Iniciar diurético tiazídico em monoterapia também é inadequado. Embora os diuréticos tiazídicos sejam uma das classes preferenciais para o controle da PA, a monoterapia não é a estratégia recomendada para a maioria dos hipertensos, especialmente na presença de lesão de órgão-alvo como a microalbuminúria. Nesse contexto, o uso preferencial de bloqueadores do SRAA é indicado, e a combinação com BCC ou diurético é preferível à monoterapia. Além disso, a justificativa "boa eficácia em idosos" não se aplica diretamente a este paciente de 58 anos, e a monoterapia não é a conduta inicial ideal.

Alternativa C — ✅ Correta ⟵ GABARITO

Esta é a conduta correta. O paciente tem DM2 com microalbuminúria, uma lesão de órgão-alvo. As diretrizes recomendam o uso preferencial de bloqueadores do SRAA (IECA ou BRA) nesses pacientes, pois reduzem a albuminúria e protegem a função renal. Além disso, a combinação de um IECA com um BCC é uma das associações recomendadas para o início do tratamento da hipertensão, pois atua em mecanismos fisiopatológicos distintos, potencializa o efeito anti-hipertensivo e reduz eventos cardiovasculares. Essa estratégia está alinhada com a recomendação de terapia combinada para a maioria dos hipertensos.

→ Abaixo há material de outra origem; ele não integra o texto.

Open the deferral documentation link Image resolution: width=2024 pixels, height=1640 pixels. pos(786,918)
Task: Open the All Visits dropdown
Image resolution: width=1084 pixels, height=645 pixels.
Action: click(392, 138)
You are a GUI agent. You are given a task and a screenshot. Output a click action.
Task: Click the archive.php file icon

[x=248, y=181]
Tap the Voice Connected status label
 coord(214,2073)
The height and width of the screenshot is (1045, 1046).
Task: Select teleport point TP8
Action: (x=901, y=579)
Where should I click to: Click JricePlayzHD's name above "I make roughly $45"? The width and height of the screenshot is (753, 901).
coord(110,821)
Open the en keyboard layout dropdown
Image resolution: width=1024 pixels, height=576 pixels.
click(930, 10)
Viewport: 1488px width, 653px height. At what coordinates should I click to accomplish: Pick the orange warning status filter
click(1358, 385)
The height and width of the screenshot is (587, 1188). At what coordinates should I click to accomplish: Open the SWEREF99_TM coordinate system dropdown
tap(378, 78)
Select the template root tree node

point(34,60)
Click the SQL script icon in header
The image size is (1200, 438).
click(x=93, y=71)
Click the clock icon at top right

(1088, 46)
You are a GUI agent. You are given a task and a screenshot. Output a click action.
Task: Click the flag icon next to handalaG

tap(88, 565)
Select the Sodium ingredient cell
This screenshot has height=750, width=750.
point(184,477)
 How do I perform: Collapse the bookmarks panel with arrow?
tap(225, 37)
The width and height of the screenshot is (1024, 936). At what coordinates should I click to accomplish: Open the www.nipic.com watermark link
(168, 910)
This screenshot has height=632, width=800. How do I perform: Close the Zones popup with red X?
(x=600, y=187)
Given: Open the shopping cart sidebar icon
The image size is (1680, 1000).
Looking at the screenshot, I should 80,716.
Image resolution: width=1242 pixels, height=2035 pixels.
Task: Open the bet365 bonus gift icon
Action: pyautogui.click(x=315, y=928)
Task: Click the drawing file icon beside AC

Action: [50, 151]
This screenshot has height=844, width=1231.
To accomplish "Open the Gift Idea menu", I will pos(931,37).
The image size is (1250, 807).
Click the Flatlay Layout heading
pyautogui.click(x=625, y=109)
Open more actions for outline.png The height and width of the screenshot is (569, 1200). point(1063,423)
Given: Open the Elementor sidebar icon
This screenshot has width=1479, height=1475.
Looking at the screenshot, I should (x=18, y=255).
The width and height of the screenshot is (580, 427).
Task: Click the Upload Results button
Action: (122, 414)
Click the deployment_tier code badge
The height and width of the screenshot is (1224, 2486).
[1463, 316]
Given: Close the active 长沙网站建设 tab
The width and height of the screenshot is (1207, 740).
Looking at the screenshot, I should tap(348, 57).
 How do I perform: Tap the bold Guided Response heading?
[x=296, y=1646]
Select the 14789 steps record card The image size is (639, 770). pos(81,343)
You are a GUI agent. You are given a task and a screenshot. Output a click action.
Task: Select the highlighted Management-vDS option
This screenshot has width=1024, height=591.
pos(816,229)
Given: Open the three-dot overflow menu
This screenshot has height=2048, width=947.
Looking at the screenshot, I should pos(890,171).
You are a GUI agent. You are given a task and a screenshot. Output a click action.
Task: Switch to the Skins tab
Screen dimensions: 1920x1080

Alternativa D — ❌ Incorreta

Adiar o tratamento farmacológico e recomendar apenas terapia de estilo de vida é incorreto. O paciente apresenta PA de 150/92 mmHg (estágio 1) e microalbuminúria, o que o coloca em alto risco cardiovascular. A Diretriz Brasileira de Hipertensão Arterial de 2020 estabelece que PA de consultório ≥ 140/90 mmHg indica a necessidade de tratamento medicamentoso, especialmente em pacientes diabéticos com lesão de órgão-alvo. A terapia de estilo de vida é fundamental e deve ser sempre recomendada, mas não substitui o tratamento farmacológico nesse cenário.

Gabarito: letra C — iniciar um inibidor da ECA e um bloqueador de canal de cálcio é a melhor conduta inicial para o controle da hipertensão neste paciente diabético com microalbuminúria.